Fig 2. Knockdown of c-Fos inhibited cell migration and invasion of MG63 cells in vitro.

A. Expression of c-Fos in MG63 cells was examined by RT-PCR at 24 and 48 h after transfection with c-Fos siRNA (si-c-Fos) or the negative control (Con). β-actin served as an internal control. B. Expression of c-Fos was examined by Western blot at 24 and 48 h after transfection with c-Fos siRNA (si-c-Fos) or the negative control (Con). GAPDH served as an internal control. C. Data represented means ± SD for four independent experiments of RT-PCR analysis of c-Fos. D. Data represented means ± SD for four independent experiments of Western blot analysis of c-Fos.
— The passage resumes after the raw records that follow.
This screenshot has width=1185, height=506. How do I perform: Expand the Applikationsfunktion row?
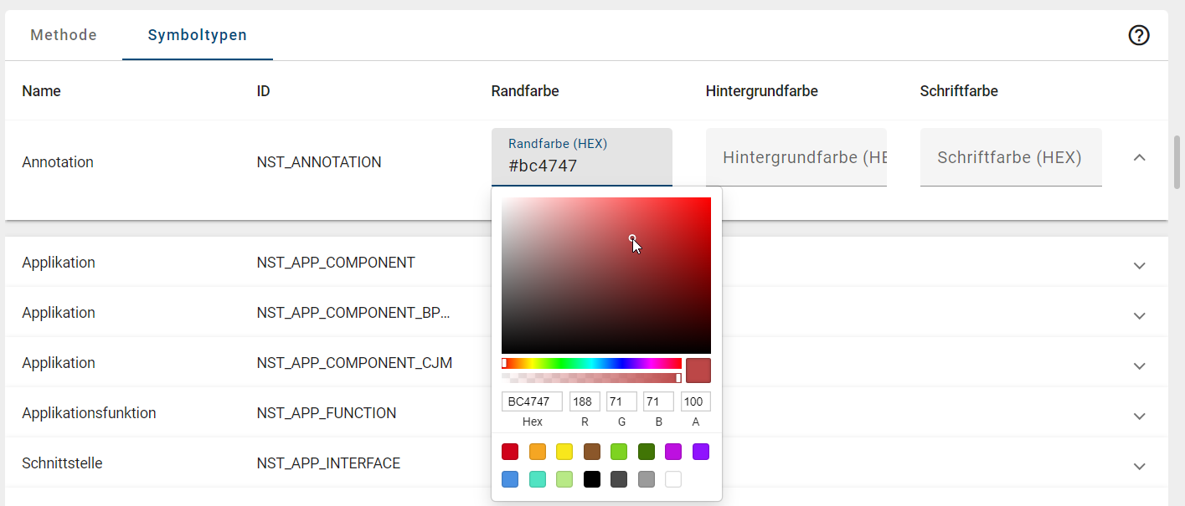(x=1139, y=416)
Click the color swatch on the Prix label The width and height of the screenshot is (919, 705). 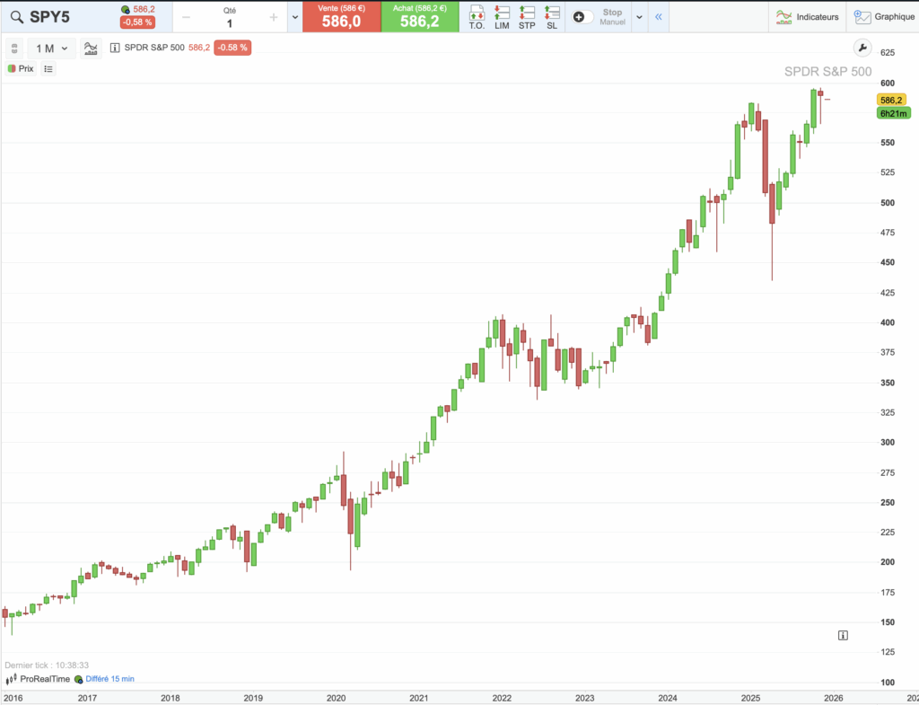pyautogui.click(x=12, y=68)
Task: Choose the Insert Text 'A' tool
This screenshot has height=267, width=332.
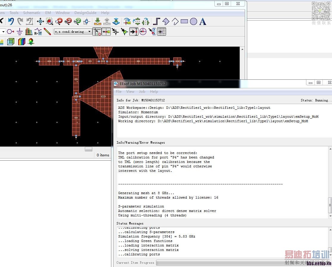Action: 203,21
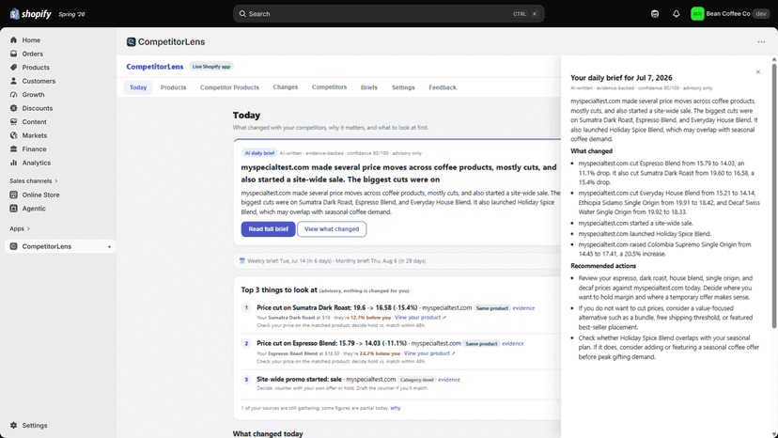Switch to the Briefs tab
Viewport: 778px width, 438px height.
coord(368,87)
E. Wound healing assay for determining the migration of MG63 cells transfected with c-Fos siRNA (si-c-Fos) or negative control (Con), bar = 100 μm; Data of the distance of cell migration were from three independent experiments. F. Images showing that the migrated cells treated with c-Fos siRNA (si-c-Fos) were significantly decreased compared with the control groups, bar = 200 μm. Data of the average number of cells was from three independent experiments. G. Images showing that the invasive cells treated with c-Fos siRNA (si-c-Fos) were significantly decreased compared with the control groups, bar = 200 μm. Data of the average number of cells were from three independent experiments. *p < 0.05, **p < 0.01, ***p < 0.001 versus negative control (Con).